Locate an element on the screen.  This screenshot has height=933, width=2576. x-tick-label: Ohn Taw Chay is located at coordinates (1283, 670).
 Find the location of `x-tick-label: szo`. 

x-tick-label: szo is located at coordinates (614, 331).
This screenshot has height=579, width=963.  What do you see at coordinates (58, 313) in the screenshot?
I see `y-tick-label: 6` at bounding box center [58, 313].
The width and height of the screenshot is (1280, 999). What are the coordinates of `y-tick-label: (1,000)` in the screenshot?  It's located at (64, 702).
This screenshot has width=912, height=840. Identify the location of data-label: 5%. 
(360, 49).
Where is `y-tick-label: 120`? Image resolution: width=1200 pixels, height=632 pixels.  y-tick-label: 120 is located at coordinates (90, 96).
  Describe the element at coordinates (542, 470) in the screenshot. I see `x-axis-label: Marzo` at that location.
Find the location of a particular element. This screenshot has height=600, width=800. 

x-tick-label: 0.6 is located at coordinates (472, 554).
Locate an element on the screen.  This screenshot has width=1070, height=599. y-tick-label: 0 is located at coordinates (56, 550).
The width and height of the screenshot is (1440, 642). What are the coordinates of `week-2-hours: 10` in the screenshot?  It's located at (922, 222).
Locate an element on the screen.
· · · · ·
- ASSIGNED TASK -
Reproduce every row above word for word, line by line, with no changes.

- YOUR SOLUTION -
Locate an element on the screen.  This screenshot has height=933, width=2576. x-tick-label: Ohn Taw Chay is located at coordinates (1283, 670).
 Find the location of `x-tick-label: szo`. 

x-tick-label: szo is located at coordinates (614, 331).
This screenshot has height=579, width=963.  What do you see at coordinates (58, 313) in the screenshot?
I see `y-tick-label: 6` at bounding box center [58, 313].
The width and height of the screenshot is (1280, 999). What are the coordinates of `y-tick-label: (1,000)` in the screenshot?  It's located at (64, 702).
This screenshot has width=912, height=840. Identify the location of data-label: 5%. 
(360, 49).
Where is `y-tick-label: 120`? Image resolution: width=1200 pixels, height=632 pixels.  y-tick-label: 120 is located at coordinates (90, 96).
  Describe the element at coordinates (542, 470) in the screenshot. I see `x-axis-label: Marzo` at that location.
Find the location of a particular element. This screenshot has height=600, width=800. 

x-tick-label: 0.6 is located at coordinates (472, 554).
Locate an element on the screen.  This screenshot has width=1070, height=599. y-tick-label: 0 is located at coordinates (56, 550).
The width and height of the screenshot is (1440, 642). What are the coordinates of `week-2-hours: 10` in the screenshot?  It's located at (922, 222).
Locate an element on the screen.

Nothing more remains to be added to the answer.